FAQ for the new Flickr: What’s changed and what’s stayed the same?


posted Tuesday, May 21, 2013 at 11:37 AM EST


Yahoo's announcement yesterday of the overhauled Flickr has got a lot of people excited for very good reasons: 1TB of free storage and an exciting new design is a lot to like. But with a new pricing structure, there are still a lot of questions about how the system will work for old Pro users, new users, and everyone in between.

The basic differences between the various account types in the overhauled Flickr are laid out here, which should help you sort through the confusion a bit. However, we're going to try to address some of the thornier issues going on with the new Flickr, that haven't been laid out by parent company Yahoo or Flickr itself, quite so clearly yet.

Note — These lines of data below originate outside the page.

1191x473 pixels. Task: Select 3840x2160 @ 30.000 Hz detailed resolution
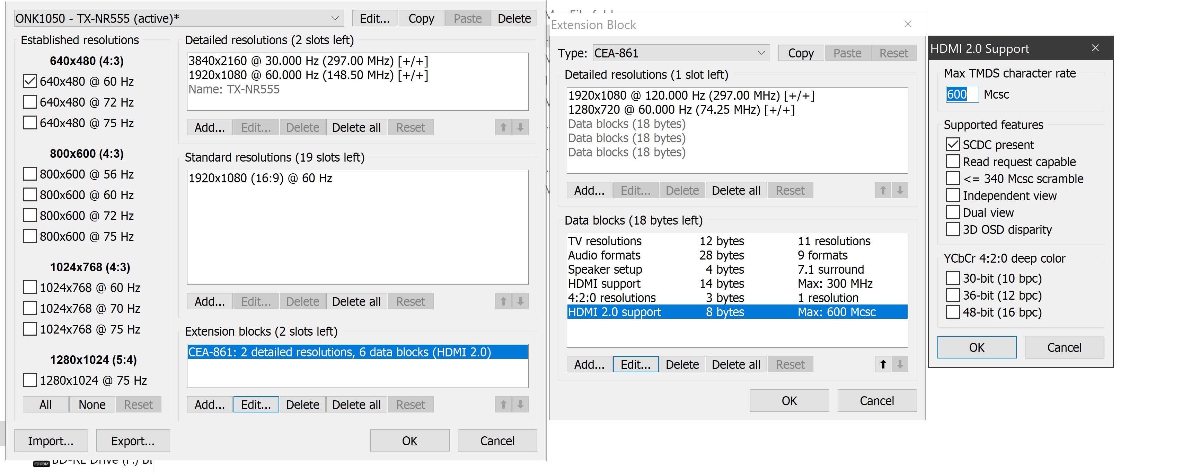pos(308,61)
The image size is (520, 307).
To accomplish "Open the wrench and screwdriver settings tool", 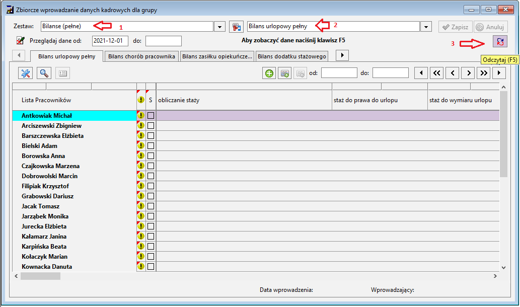I will pyautogui.click(x=26, y=73).
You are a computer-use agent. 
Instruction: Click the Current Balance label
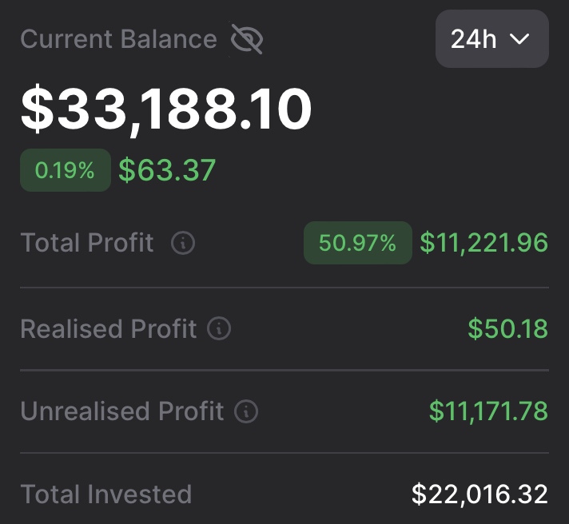(x=118, y=39)
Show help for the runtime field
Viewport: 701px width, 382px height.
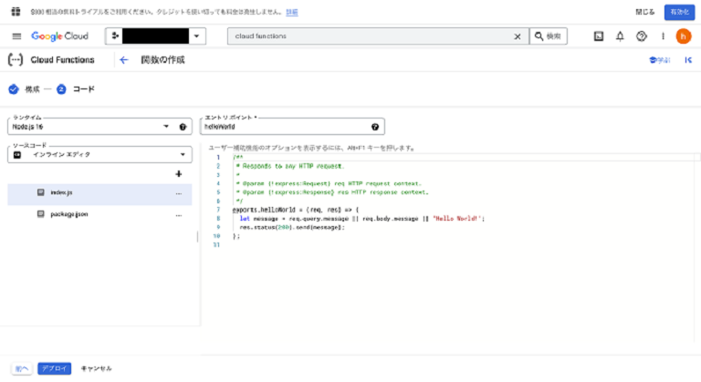point(183,127)
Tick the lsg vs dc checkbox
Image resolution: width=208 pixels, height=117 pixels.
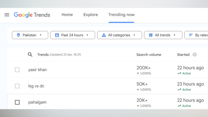[x=17, y=86]
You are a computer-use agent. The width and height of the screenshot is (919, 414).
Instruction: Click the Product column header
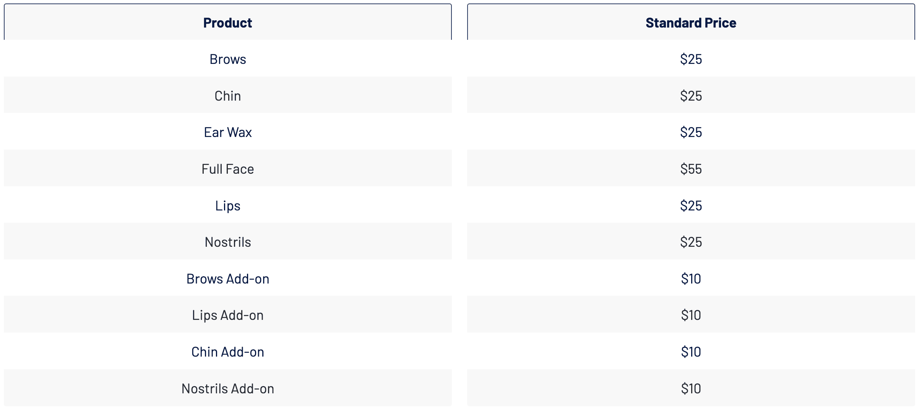click(x=228, y=22)
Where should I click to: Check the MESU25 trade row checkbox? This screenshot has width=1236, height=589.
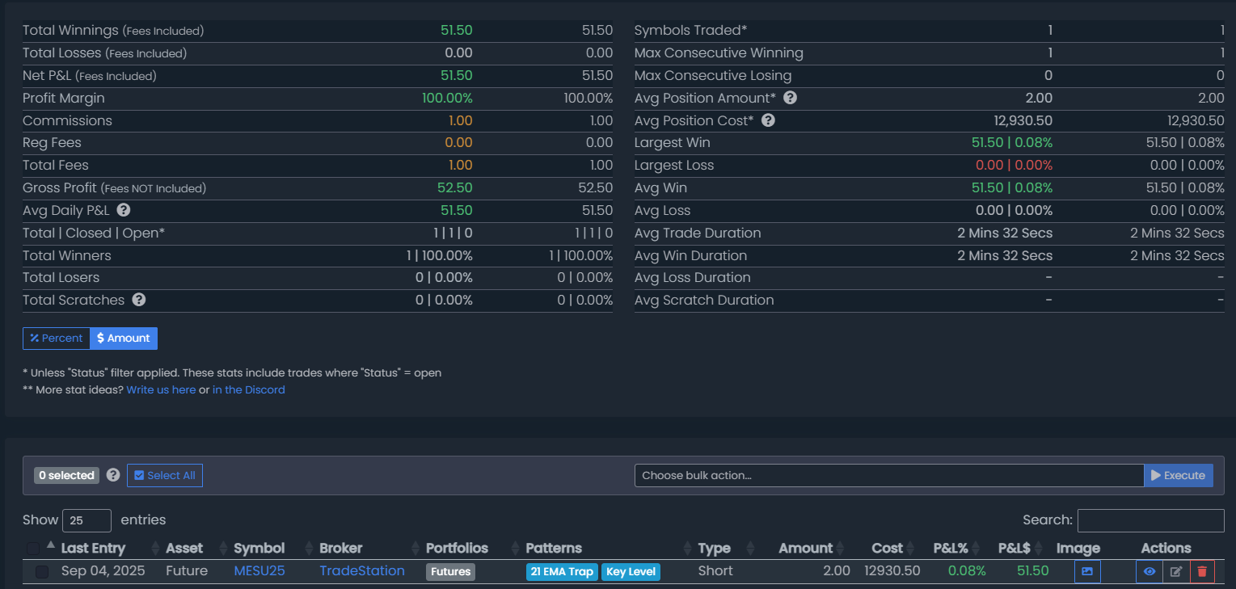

What if I'm already a Pro user, and I want to keep my Pro account?

Flickr is allowing Pro users to maintain their Pro accounts by being "grandfathered" in, but it's a messy proposition. If you're a recurring Pro member, you can keep your Pro subscription, but they won't be selling any more of them. That means if you've been a long-time Pro user, but don't have it set to auto-renew, you're out of luck (like happened to Thomas Hawk). However, it looks like there are plans to let non-recurring Pro users sign up for recurring accounts.

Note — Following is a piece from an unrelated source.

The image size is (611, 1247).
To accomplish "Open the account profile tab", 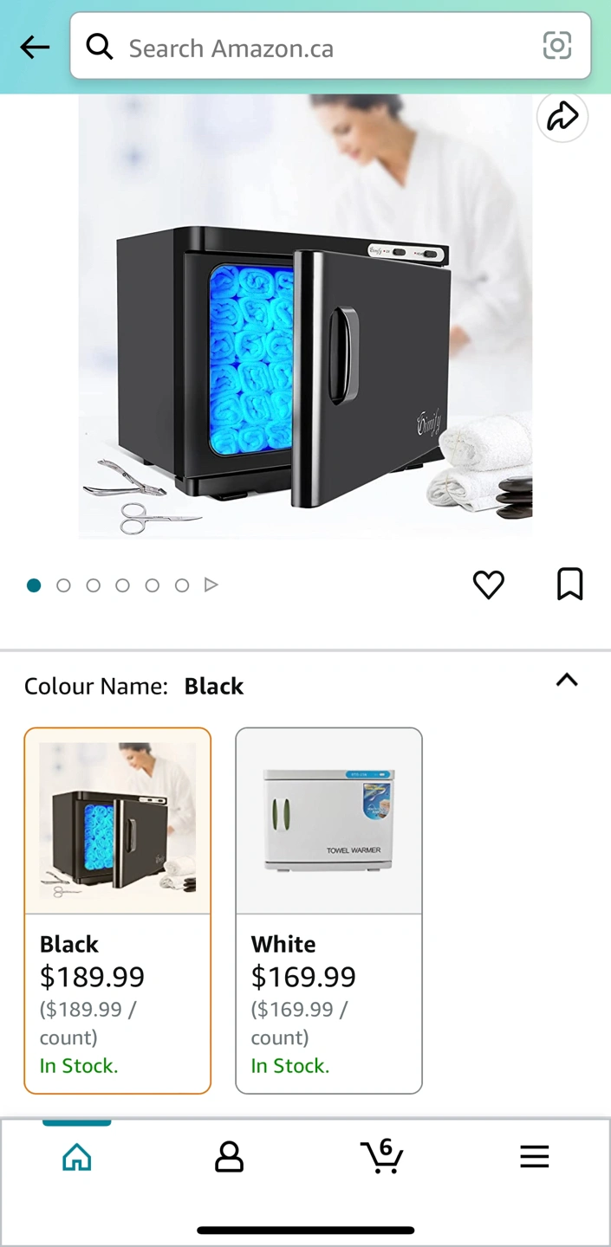I will (x=229, y=1156).
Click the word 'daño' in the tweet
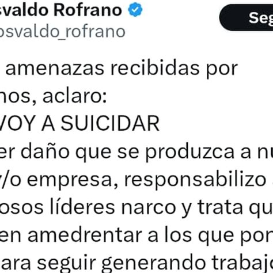The height and width of the screenshot is (273, 273). (x=45, y=151)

What if I just paid to be a Pro user, and now want to switch to a free account?

If you just care about the storage space rather than other features, you can now switch to a free account, and you should receive a pro-rated refund. You can switch from this site.

What about the other Pro features?

Pro users used to get a lot more than just more storage. They also had access to analytics and unlimited sets. What's happening to these features is really unclear. We don't know if paid members will still have access to statistics. In fact, unless you have a grandfathered Pro account, stats seem to have entirely disappeared. Likewise, there doesn't seem to be any information about set limitations.

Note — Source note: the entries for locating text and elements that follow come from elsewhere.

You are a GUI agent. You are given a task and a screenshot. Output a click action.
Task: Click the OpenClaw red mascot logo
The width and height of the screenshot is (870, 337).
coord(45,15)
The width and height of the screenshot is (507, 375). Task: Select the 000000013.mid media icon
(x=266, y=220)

What's the deal with the 300MB upload limit?

With old Flickr, free users were limited to 300MB of uploads per month. Some users have reported that they're still being hit by this limit, even though free users are allowed 200MB large individual files. Thankfully, this seems to be a bug, and there isn't an official bandwidth limitation.

Why did Marissa Mayer say "there’s really no such thing as professional photographers anymore"?

We're not going to try and put words in her mouth, but this controversial quote is being passed around as if to prove that Mayer hates professional photographers, and hence the new Flickr design. You can see what she actually said in this video, starting around the 45:30 mark or so. She's obviously talking quickly and extemporaneously, and seems to be referring more to the fact that everyone needs huge amounts of storage and high quality images, not just "professionals."

Where is EXIF data and view more sizes?

They're still around. It's a redesign, things have been shuffled.

The first TB of storage is free but it costs $500 for an extra TB! That's a huge amount of money!

Yes, yes it is.

Obviously, Flickr has just been radically overhauled, both in terms of look and feel, and there's going to be an adjustment period. Bugs will be ironed out, some users will love it, some users will hate it. Maybe some of the missing features will return, and maybe something completely new will be added. What do our readers think? Is the new Flickr a change for the better? Or a horrible switch for the worse?